**** INPUT DATA ****

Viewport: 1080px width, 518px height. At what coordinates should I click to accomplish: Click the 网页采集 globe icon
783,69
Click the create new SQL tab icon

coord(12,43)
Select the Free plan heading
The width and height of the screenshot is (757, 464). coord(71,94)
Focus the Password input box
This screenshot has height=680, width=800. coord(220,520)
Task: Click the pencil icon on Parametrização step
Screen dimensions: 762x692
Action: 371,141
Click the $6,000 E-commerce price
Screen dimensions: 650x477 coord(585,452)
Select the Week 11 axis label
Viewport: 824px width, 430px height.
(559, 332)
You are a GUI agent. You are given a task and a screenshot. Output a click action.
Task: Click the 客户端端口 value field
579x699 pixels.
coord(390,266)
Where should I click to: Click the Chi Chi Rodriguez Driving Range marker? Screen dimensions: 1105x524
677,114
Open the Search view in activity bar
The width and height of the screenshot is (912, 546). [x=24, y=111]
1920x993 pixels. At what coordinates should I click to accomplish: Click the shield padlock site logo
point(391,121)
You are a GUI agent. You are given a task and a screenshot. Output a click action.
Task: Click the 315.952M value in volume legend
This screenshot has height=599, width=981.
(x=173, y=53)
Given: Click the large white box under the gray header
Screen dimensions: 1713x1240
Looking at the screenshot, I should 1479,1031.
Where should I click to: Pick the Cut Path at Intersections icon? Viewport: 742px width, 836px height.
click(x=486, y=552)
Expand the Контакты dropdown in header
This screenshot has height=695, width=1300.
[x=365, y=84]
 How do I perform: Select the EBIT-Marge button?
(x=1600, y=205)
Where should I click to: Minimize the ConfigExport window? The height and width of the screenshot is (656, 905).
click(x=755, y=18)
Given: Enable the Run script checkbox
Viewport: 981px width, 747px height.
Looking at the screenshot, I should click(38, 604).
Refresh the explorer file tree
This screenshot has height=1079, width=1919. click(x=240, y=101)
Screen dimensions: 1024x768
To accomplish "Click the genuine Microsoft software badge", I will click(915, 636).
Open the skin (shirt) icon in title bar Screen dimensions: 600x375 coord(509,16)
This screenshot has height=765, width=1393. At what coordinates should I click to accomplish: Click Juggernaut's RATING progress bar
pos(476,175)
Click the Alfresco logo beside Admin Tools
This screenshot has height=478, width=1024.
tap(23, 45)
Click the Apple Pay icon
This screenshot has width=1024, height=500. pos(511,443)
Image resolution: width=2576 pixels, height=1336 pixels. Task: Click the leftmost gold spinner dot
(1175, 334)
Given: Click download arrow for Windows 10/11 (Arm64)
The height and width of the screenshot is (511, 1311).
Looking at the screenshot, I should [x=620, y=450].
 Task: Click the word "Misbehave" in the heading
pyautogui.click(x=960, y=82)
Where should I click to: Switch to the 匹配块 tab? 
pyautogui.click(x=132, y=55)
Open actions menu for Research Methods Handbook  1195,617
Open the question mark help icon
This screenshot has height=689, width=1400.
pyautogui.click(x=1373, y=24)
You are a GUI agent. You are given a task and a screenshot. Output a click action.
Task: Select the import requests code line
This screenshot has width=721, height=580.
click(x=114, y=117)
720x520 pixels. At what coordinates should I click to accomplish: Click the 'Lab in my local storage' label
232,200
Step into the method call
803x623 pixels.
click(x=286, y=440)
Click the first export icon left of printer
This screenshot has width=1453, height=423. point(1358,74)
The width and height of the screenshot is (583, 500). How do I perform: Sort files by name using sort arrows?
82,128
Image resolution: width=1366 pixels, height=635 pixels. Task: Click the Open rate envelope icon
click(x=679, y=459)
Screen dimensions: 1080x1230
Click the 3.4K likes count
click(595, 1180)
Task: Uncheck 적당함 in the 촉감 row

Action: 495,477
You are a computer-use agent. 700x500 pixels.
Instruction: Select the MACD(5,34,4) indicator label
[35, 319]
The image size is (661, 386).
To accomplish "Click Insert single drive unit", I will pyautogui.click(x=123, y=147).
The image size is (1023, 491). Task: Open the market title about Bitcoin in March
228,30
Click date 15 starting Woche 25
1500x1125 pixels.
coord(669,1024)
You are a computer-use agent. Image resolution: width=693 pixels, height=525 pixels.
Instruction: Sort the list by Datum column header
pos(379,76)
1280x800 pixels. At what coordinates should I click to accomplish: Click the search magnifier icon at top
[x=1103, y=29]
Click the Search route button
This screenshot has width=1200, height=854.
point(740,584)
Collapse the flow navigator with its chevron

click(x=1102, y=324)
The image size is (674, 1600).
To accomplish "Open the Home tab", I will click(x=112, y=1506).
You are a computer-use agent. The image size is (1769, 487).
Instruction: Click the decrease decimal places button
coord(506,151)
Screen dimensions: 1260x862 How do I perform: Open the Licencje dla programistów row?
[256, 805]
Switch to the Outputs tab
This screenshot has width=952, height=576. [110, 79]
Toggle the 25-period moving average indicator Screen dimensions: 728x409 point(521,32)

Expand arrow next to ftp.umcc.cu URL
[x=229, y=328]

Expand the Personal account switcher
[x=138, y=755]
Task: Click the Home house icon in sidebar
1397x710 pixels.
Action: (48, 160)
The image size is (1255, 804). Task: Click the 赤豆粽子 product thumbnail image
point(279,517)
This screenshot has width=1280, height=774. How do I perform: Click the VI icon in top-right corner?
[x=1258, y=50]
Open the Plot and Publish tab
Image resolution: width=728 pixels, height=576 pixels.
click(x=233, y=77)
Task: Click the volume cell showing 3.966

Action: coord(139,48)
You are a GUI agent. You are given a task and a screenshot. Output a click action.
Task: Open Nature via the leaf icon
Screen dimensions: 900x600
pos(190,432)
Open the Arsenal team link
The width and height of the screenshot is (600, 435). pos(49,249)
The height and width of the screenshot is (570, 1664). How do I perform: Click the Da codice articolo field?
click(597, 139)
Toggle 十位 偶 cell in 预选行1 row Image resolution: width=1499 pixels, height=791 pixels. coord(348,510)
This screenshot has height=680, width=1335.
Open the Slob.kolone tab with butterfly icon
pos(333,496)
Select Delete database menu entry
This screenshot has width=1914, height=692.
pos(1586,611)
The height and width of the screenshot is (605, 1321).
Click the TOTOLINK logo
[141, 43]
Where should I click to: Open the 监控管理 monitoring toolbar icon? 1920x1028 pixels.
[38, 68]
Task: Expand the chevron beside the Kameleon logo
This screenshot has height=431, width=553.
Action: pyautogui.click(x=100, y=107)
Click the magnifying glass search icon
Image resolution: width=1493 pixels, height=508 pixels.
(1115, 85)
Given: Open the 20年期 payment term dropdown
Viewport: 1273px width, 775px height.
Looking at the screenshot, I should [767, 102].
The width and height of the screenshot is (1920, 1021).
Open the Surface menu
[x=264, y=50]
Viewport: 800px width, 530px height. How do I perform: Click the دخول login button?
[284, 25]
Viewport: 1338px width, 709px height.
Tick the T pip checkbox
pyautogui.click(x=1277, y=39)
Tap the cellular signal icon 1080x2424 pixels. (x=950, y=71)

****

Lines containing the word "Home" are to be located in the entries and copied.

▶ **ANSWER TO THIS EXERCISE**:
To accomplish "Open the Home tab", I will click(x=112, y=1506).
Task: Click the Home house icon in sidebar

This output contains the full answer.